California transparency legislation could improve access to police records for journalists and the public

camillefassett

Reporter

police
WikiMedia Commons

In November 2014, James De La Rosa was shot and killed by Bakersfield police officers. He was unarmed and 22 years old. Following his death, his family desperately wanted answers. But in California, police misconduct records are generally not available to the public—limiting what the De La Rosa family was able to learn about the officers who killed James.

“One of the officers who was involved in James’s shooting has reportedly also been involved in seven other shootings, while another officer has reportedly been involved in another killing,” James De La Rosa’s mother Leticia said in a statement to the ACLU. “Yet state law shields their records and families like mine rarely get answers to the questions we ask. All we get is secrecy.”

Like Leticia De La Rosa, Theresa Smith had a son killed by California police officers. Caesar Cruz was shot in a Walmart parking lot—allegedly multiple times—by Anaheim police officers before dying in a hospital a half hour later.
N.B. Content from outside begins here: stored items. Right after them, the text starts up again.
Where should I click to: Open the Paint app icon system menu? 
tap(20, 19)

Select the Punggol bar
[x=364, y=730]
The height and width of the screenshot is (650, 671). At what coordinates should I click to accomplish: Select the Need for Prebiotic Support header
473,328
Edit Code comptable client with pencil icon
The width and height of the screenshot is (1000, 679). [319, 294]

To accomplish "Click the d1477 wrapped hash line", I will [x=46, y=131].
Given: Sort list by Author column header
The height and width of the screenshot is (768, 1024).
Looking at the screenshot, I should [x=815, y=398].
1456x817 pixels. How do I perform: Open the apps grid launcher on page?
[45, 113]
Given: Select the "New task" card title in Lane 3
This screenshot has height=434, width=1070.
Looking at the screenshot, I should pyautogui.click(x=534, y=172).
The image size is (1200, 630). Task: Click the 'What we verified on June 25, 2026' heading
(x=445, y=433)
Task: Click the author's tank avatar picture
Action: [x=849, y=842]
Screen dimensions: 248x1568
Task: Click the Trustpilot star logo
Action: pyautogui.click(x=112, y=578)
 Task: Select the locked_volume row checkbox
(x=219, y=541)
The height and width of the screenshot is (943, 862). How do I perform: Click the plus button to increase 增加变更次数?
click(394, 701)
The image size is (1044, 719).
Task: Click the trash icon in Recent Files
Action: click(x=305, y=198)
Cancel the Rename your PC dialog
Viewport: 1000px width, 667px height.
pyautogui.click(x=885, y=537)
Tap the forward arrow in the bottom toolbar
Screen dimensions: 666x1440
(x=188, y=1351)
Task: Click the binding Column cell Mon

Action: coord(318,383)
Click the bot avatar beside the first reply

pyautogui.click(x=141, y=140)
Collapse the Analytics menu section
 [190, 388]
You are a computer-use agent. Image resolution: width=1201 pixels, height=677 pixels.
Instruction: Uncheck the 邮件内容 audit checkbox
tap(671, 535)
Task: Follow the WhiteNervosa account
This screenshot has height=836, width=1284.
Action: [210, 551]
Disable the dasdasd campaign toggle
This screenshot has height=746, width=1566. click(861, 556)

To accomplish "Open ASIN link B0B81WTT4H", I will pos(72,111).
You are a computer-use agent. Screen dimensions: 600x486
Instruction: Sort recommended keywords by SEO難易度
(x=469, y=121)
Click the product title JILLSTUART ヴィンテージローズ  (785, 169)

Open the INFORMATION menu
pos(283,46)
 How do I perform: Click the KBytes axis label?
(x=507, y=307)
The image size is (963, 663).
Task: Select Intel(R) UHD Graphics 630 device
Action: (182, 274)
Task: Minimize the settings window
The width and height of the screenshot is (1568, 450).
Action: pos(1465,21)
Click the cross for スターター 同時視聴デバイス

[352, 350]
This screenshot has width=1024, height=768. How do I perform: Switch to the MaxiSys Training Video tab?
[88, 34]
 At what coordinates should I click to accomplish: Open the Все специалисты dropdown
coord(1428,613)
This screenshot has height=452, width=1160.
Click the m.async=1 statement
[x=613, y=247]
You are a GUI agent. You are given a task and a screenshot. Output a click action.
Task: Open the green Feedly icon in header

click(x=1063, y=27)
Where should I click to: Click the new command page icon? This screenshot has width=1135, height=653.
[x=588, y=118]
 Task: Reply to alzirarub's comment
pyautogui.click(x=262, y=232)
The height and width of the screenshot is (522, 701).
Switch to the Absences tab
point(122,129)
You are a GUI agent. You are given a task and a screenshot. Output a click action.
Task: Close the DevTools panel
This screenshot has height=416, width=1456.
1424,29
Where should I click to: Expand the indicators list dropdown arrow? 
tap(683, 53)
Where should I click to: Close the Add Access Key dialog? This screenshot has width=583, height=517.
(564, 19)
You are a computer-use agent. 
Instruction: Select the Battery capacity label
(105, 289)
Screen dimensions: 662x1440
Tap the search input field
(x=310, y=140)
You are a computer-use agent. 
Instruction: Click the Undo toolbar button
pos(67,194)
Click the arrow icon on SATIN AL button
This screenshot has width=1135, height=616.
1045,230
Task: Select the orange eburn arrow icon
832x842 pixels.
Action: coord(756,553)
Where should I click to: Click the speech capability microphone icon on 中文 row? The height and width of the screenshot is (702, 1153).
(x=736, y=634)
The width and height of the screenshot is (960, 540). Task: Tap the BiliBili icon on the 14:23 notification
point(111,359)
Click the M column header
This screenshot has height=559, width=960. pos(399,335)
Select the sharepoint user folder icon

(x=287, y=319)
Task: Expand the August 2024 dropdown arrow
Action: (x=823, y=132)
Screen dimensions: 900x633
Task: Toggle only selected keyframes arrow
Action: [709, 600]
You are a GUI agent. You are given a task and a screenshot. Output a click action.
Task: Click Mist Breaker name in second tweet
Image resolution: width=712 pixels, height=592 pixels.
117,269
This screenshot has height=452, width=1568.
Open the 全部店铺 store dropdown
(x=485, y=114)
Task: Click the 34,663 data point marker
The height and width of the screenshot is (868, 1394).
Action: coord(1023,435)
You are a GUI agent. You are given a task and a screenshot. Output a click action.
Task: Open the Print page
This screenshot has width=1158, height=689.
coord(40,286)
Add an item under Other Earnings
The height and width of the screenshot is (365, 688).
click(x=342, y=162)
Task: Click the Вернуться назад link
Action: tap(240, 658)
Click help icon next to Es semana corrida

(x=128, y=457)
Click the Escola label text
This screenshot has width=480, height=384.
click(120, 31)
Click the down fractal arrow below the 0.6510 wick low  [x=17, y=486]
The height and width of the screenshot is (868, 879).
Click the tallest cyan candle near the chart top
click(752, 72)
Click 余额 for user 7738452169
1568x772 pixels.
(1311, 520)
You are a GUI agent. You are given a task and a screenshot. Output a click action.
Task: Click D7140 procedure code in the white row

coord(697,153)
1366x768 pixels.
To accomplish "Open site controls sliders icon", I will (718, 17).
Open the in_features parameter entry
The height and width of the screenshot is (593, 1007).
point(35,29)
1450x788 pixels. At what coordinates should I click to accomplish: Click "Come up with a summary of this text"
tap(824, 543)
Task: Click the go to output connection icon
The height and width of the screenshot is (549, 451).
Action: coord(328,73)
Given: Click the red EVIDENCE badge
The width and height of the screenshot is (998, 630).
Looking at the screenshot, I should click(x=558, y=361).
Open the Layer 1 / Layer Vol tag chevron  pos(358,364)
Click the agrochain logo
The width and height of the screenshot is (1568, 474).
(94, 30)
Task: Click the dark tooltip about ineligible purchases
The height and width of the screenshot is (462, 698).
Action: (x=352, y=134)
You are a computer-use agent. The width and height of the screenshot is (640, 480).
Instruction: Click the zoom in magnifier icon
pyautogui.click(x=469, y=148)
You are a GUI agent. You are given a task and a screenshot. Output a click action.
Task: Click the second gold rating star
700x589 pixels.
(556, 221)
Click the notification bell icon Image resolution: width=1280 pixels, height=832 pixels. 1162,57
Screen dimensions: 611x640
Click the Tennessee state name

An attorney for Cruz’ family called his death a “police execution.”

But all that Cruz’ family was allowed to know about her son’s death was that five officers were involved, and it took Smith over a year and a half to determine the name of the officer who killed Caesar Cruz.

While police misconduct information is public record in many states, that’s not the case in California. Even when an officer is repeatedly accused of or disciplined for abuse, these records are considered part of an officer’s personnel file.

In the 1970s, Gov. Jerry Brown signed into law a measure that blocked public access to misconduct documents, and forced defendants to petition a judge to examine these records in private and decide if the information warranted disclosure. In 2006, the California Supreme Court ruled that police misconduct investigations are confidential, a ruling that has kept answers from families of people hurt by police violence, obscured critical information about public officials from journalists, and shielded police from scrutiny.

Leticia De La Rosa and Theresa Smith are both advocates for a California bill that could make police investigation and disciplinary records available to the public in particularly egregious instances of misconduct.

“This bill would require, notwithstanding any other law, certain peace officer or custodial officer personnel records and records relating to specified incidents, complaints, and investigations involving peace officers and custodial officers to be made available for public inspection pursuant to the California Public Records Act,” reads California State Senate Bill 1421.

If SB 1421, sponsored by Sen. Nancy Skinner (D-Berkeley), becomes law, personnel records could be released to the public. Journalists would be able to more easily access information, like when officers shoot, kill, commit perjury, sexually assault, lie in an investigation, or seriously injure a citizen.

Some police labor unions have fought the bill fiercely. The California Sheriffs Association argued that the bill could jeopardize officer privacy and create a financial burden on local agencies. Los Angeles Times journalist Liam Dillon noted that the Los Angeles Police Protective League gave the maximum contribution allowable to a dozen Assembly Democrats as they considered the bill.

Despite opposition from police unions, Nikki Moore, legal counsel and legislative at California News Publishers Association, noted that the California Police Chiefs Association came on in support of the bill. “When they fire an officer and have evidence of misconduct, they can’t tell the public. They saw value in this transparency, and it’s a new perspective.”

SB 1421 has made it to the governor’s desk. It isn’t the only bill awaiting Jerry Brown’s signature that could improve access to police records. Assembly Bill 748 would require police departments to make body camera footage of most officer shootings and serious uses of force publicly available.

In a blog post, California Public Records Act attorney Anna von Herrmann wrote that the bill would open up critical access to records about egregious officer misconduct. “Given the enormous power that law enforcement agencies wield, from the power to arrest and detain individuals to the power to use lethal force, public access to this information could be a powerful tool to understanding and challenging law enforcement abuses.”

The impacts of both bills for transparency could be huge—for families like Cruz’ and De La Rosa’s, community organizers, and journalists reporting on police violence and abuse of power.

“Access to government records is a fundamental principle of democracy,” said Moore. “California, for so long, has denied access to these records, retaining complete discretion over disclosure. You have government agencies acting as editor.”

SB 1421 and AB 748 both await Governor Jerry Brown’s signature. He should sign them both.